1. What is your name?

Jonathan B. Wittenberg

2. What is the title of your new book?

Navajo Nation 1950: Traditional Life in Photographs.

3. When was the book published and by whom?

2006. Glitterati Incorporated.

4. What other books have you authored?

None.

5. What section should this new book be shelved under?

Ethnology.

6. What is the book about? What is its plot, focus, or subject?

The photographs presented in Navajo Nation 1950 celebrate the drama and splendor of the traditional Navajo people and of the dramatic desert on which they endure. During the summers of 1951, 1952, and 1953, I camped out in the “Big Rez,” got dusty, faded into the background, met people, and accepted what came my way. My intent had been to camp out and enjoy the dramatic desert scenery, but I soon realized that the people were as much a part of the desert as trees and rocks. Like many before me, I was entranced by the Navajo. I, a Brooklyn born city boy, was curiously at ease among the Navajo even though we shared no common language. The Navajo penchant for the ludicrous fit nicely with the distorted logic of the Yiddish jokes I grew up with. We could swap yokes.

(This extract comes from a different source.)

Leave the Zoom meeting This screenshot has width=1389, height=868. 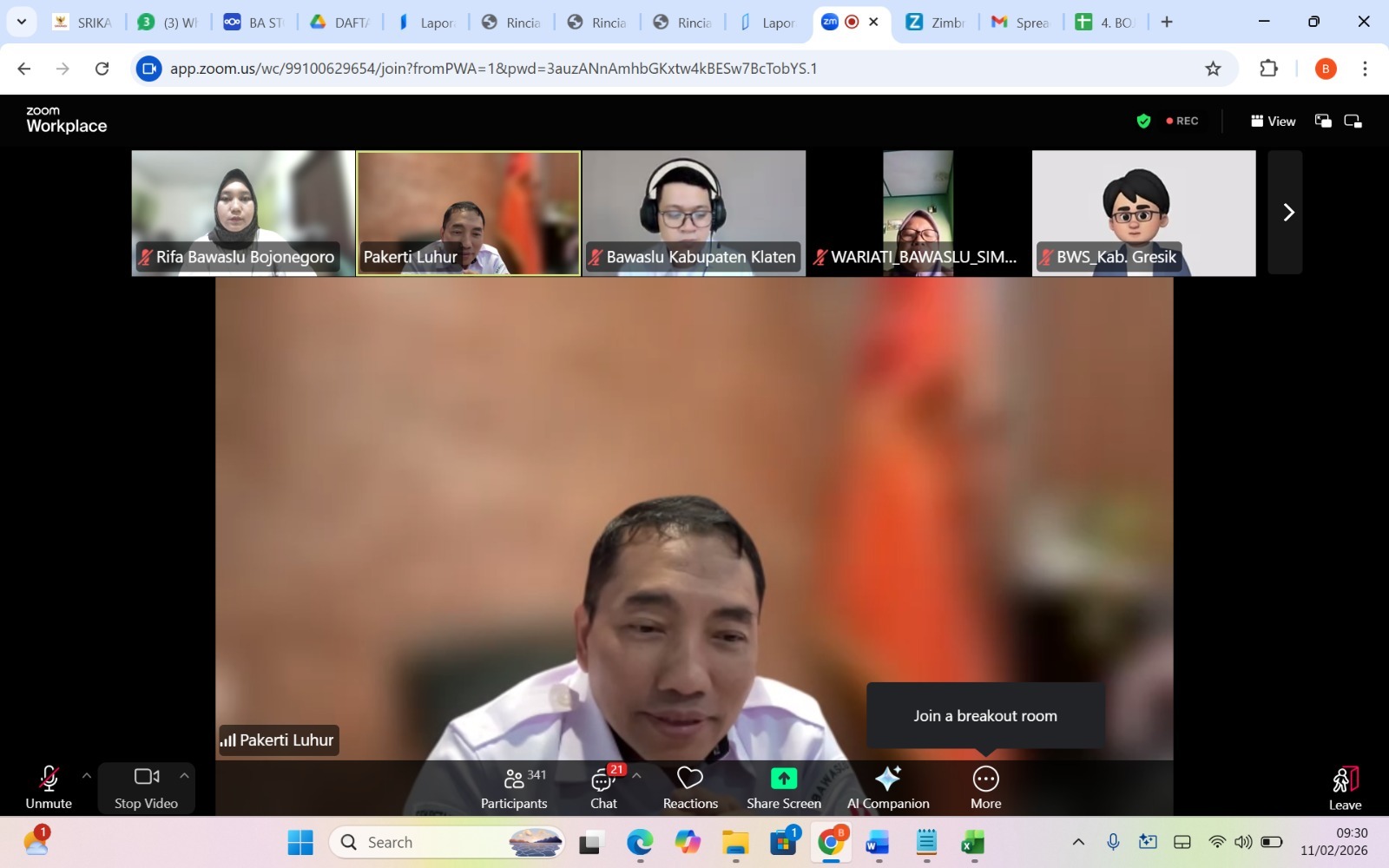(1344, 787)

7. How did this book come about?

The series of images came about by fortunate happenstance. In 1950, the traditional Navajo way of life based on the horse and on desert agriculture was coming to an end, undermined by the advent of the pick-up truck and the necessity for a cash economy to support that truck. The people asked me to make a photographic record of their vanishing traditional way of life to teach about it to people of the surrounding “Anglo” culture. To this end, they gladly posed for photographs, which they otherwise would not have done. Fifty years later, my busy professional life slowed down and the book was published.

8. What was the hardest thing for you about writing/creating this book?

Nothing. It was fun.

9. What was the easiest thing for you about writing/creating this book?

Working with splendid collaborators: my daughter, Rebecca Linden, who goaded me into action; Linda E. McCausland, who made glorious silver-gelatin prints from my old negatives; Geoffrey I. Brown, who wrote the foreword; and Marta Hallett, who did a bang up job at producing the book.

10. Who are some of the authors (or artists) you admire that have inspired you?

American writers of whom I shall name only Mark Twain and among photographers eg. Timothy Sullivan, Ansel Adams, and (seldom thought of as a photographer) Clyde Kluckhohn.

11. If it were entirely up to you, what would the film adaptation of your book look like?

A film made by a Navajo photographer. There are several American Indian photographers splendidly recording current life; I know of none interested in the deep past.

12. What are you working on now?

I am 91 and, when not diverted by my grandchildren, am slowly writing two scientific papers.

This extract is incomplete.